There are all sorts of awards given, but the award I give is special. To be considered for the Tax Offender of the Year award, you must do more than cheat on your taxes. It has to be special; it really needs to be a Bozo-like action or actions.

In 2005 Sharon Lee Caulder won the inaugural award. Quoting from my post, “Sharon Lee Caulder, formerly of Oakland and now from New Orleans, our voodoo priestess who wrote a book and was convicted of tax evasion. She did not include the $1.7 million she earned between 1998 and 2002 (mainly from sales of her book, Mark of Voodoo, on her tax returns”. As I wrote when she was convicted, “Voodoo is more profitable than I realized, especially if your net income after taxes is the same as your net income before taxes (until Uncle Sam catches you).”

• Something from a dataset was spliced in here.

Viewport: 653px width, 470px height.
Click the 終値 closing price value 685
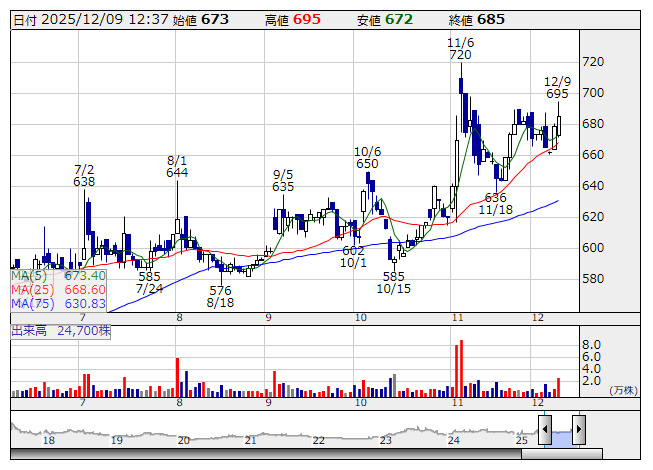coord(491,20)
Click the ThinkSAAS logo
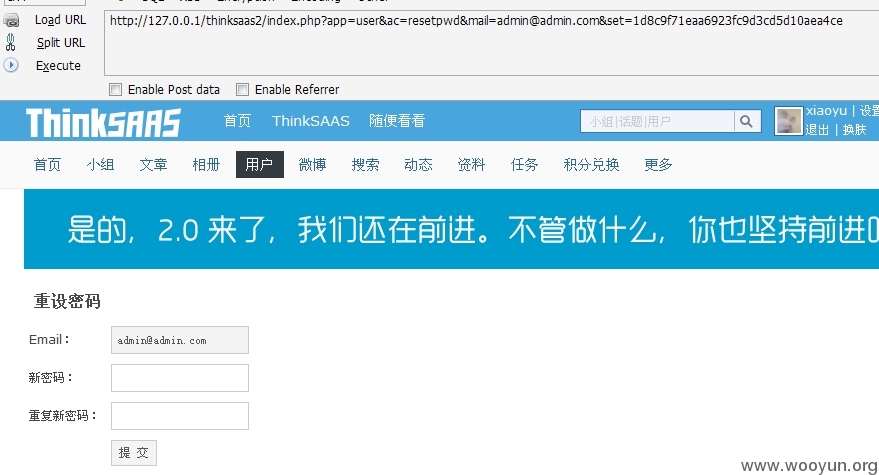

Now, on to 2007. There have been lots of tax fraudsters this year. But one stands out. No, it’s not Wesley Snipes. Mr. Snipes hasn’t been convicted yet, so technically he’s not an offender. (He certainly has a good shot at the 2008 award, though.)

The story begins back in 2000. A Camarillo, California company is sued for patent infringement and settles the case for “tens of millions of dollars.” Now, if you owned that business what would you do? Would you look for new income producing lines of business? Would you develop workarounds so that you wouldn’t be infinging on the patents? Or would you decide to commit tax fraud just to get back at the federal judge who allowed the miscarriage of justice (in your view) to happen?

If you’re thinking that no one could have such a bad motive to commit tax fraud you’d be wrong. This actually happened.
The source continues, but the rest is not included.